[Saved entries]
········

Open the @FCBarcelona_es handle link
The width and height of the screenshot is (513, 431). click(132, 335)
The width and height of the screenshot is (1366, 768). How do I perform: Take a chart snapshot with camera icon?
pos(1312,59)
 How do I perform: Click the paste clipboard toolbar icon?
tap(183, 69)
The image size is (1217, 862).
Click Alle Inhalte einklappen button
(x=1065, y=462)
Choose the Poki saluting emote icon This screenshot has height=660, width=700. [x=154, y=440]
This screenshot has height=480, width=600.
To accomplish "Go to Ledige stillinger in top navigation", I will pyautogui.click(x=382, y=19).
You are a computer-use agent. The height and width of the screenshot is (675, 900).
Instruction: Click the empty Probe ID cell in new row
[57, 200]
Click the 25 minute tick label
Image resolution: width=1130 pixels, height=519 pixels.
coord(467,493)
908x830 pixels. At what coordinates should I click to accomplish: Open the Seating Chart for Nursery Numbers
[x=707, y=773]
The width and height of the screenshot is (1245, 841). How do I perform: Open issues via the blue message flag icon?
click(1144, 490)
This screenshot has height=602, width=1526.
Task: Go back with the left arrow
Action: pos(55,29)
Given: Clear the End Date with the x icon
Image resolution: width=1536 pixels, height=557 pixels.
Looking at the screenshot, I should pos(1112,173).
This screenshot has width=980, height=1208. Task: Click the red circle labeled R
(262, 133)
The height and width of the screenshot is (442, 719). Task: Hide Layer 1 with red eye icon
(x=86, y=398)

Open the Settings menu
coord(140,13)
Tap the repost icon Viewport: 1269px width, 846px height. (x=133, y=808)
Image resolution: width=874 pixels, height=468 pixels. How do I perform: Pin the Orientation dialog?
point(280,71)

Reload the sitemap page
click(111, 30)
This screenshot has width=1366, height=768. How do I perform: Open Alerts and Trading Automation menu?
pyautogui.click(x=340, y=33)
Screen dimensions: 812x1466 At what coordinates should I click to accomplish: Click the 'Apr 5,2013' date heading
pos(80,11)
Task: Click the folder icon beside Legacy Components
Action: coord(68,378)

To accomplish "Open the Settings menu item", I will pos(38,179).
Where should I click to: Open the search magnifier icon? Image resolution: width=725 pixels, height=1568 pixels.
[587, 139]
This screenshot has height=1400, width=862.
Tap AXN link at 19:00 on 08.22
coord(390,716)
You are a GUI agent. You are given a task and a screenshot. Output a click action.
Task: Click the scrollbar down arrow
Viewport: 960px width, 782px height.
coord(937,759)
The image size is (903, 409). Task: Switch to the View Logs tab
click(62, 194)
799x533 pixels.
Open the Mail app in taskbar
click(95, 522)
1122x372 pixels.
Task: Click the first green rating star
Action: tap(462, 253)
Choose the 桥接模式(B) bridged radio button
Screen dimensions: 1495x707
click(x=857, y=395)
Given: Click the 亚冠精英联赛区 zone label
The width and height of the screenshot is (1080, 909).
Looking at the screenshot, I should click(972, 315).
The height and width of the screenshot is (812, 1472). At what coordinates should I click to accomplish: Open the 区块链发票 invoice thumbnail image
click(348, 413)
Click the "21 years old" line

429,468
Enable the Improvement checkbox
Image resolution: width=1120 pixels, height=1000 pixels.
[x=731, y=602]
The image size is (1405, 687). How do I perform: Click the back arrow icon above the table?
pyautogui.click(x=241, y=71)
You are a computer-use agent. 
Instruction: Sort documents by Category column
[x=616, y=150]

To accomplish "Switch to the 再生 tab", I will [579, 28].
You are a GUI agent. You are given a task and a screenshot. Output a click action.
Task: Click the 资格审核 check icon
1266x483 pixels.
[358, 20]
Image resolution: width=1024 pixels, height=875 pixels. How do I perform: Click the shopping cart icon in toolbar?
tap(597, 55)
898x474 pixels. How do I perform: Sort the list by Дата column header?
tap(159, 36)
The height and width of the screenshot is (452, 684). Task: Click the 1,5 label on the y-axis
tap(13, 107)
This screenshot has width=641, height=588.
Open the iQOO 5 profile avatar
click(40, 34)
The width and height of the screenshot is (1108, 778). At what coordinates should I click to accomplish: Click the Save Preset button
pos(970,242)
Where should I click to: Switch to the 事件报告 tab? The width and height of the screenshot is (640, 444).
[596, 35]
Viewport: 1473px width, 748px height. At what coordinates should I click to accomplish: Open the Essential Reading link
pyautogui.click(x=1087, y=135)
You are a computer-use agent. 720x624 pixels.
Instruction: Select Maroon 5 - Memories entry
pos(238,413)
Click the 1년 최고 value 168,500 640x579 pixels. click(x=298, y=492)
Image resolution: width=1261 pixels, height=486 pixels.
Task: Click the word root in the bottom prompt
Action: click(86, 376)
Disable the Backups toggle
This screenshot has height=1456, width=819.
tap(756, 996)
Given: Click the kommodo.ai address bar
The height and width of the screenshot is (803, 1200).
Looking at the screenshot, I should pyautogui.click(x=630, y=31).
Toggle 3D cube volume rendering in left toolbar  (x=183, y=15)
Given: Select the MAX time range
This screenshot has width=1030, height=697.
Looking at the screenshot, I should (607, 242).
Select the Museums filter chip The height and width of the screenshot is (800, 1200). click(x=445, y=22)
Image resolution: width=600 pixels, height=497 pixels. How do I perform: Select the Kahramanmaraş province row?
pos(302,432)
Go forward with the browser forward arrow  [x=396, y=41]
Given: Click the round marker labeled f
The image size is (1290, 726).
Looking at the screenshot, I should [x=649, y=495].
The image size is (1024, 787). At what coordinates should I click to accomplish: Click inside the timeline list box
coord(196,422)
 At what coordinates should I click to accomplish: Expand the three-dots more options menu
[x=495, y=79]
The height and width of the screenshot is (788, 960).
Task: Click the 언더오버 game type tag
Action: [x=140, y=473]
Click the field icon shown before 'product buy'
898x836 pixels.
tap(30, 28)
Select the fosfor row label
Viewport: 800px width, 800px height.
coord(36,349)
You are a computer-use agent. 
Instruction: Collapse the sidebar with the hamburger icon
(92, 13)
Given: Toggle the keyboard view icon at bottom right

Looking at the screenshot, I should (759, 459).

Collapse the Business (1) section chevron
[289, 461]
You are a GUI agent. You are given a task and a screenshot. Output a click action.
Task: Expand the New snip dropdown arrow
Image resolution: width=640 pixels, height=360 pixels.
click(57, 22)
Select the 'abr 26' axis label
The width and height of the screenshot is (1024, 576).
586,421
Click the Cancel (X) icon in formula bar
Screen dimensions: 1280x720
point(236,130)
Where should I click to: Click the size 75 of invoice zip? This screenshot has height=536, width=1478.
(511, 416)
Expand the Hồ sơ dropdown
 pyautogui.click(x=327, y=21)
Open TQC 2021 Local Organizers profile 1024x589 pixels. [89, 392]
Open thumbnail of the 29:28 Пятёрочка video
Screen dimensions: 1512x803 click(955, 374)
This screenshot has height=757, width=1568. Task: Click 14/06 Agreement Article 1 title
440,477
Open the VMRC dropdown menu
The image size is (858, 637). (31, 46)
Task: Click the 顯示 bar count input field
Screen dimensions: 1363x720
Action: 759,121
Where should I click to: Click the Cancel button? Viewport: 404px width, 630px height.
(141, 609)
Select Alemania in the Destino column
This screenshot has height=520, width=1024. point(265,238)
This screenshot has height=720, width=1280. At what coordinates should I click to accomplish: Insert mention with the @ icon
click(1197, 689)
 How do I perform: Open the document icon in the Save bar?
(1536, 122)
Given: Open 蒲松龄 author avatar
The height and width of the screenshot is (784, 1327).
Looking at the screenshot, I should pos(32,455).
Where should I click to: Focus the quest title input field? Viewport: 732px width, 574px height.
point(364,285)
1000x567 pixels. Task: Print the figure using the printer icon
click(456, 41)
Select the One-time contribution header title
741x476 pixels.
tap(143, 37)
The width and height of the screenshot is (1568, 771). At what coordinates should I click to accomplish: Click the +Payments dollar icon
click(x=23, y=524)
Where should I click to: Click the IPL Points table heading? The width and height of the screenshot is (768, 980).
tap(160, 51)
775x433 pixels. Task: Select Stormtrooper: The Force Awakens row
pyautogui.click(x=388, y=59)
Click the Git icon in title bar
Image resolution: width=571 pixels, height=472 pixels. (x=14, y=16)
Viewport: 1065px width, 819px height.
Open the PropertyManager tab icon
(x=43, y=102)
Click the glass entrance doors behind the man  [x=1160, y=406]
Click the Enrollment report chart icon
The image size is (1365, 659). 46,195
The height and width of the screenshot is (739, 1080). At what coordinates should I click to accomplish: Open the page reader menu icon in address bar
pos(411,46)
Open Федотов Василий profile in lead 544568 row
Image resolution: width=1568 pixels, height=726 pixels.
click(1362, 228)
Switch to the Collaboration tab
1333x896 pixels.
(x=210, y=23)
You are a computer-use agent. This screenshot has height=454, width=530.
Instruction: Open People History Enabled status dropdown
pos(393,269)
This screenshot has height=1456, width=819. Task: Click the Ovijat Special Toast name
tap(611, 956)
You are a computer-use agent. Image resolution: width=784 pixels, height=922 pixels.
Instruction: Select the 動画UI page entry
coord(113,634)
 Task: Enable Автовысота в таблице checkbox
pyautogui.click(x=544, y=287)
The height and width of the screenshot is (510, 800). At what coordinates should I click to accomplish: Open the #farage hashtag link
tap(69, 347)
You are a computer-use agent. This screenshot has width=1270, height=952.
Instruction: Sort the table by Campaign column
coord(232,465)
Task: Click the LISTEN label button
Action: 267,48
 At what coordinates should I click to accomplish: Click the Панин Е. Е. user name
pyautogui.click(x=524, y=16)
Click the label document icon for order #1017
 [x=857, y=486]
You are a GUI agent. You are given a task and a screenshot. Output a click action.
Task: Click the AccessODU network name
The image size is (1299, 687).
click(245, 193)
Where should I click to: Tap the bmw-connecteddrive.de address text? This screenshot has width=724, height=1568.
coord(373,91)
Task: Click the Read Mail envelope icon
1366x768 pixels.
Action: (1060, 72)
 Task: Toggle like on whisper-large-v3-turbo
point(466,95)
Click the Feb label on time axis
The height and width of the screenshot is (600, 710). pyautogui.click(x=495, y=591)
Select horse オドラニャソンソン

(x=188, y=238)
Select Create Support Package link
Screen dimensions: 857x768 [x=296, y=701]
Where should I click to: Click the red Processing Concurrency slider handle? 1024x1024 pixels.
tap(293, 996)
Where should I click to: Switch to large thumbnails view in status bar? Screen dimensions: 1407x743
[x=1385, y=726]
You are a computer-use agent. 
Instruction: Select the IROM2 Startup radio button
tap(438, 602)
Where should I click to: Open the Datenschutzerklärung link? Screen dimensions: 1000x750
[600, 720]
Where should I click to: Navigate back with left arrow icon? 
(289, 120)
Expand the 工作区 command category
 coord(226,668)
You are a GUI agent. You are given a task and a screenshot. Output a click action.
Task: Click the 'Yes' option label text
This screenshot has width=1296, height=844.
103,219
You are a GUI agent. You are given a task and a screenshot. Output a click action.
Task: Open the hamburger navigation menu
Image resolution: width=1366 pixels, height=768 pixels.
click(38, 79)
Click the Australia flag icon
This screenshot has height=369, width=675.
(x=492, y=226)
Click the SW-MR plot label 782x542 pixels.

········

> **Exercise goal**:
Where does the word "navigation" appear in the records? Copy every line that holds it.

> **Your solution**:
To accomplish "Go to Ledige stillinger in top navigation", I will pyautogui.click(x=382, y=19).
Task: Open the hamburger navigation menu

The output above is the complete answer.